» **Exercise objective**
Copy out the lines of the entries below word for word, starting at the line that contains "Expand the input box to fullscreen" and ending at the line that contains "coord(443,734)". Leave the pictures out.

» **Given entries**
__________________________________________________
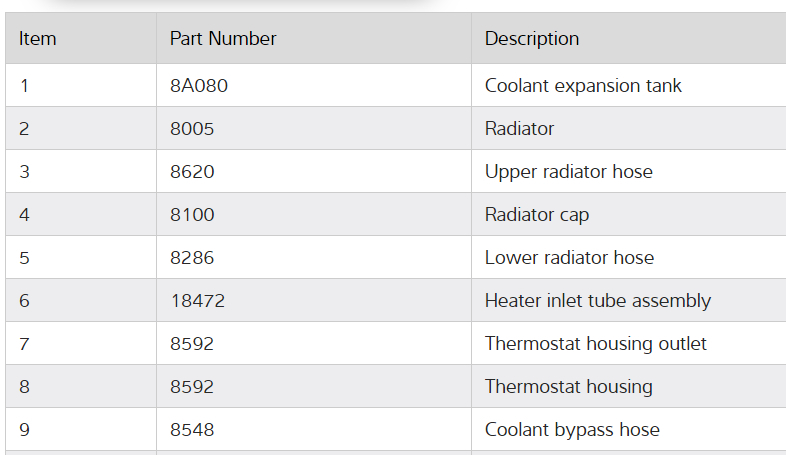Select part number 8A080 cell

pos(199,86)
__________________________________________________
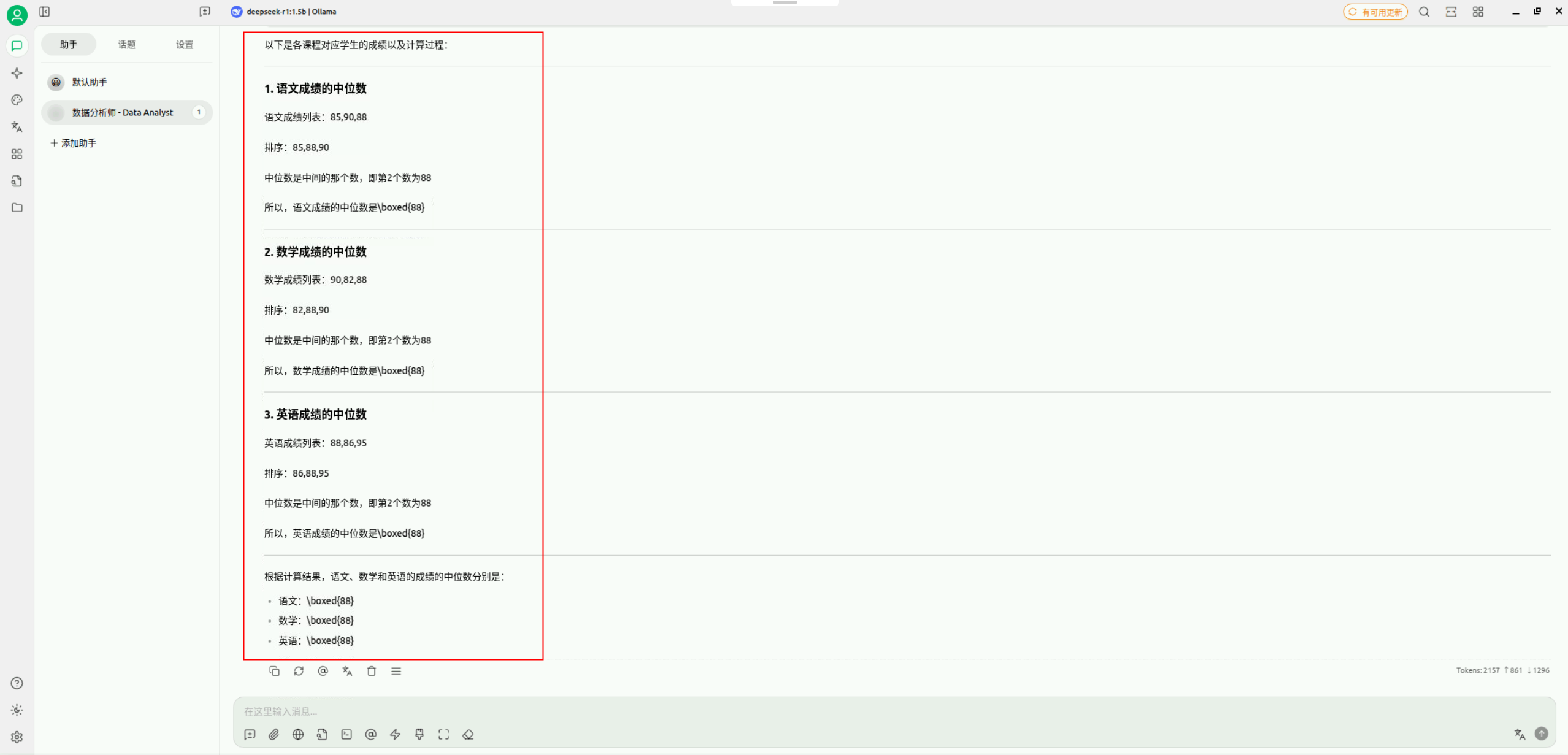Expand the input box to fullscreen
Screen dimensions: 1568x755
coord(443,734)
__________________________________________________
» **Result for this task**
Expand the input box to fullscreen
Screen dimensions: 1568x755
coord(443,734)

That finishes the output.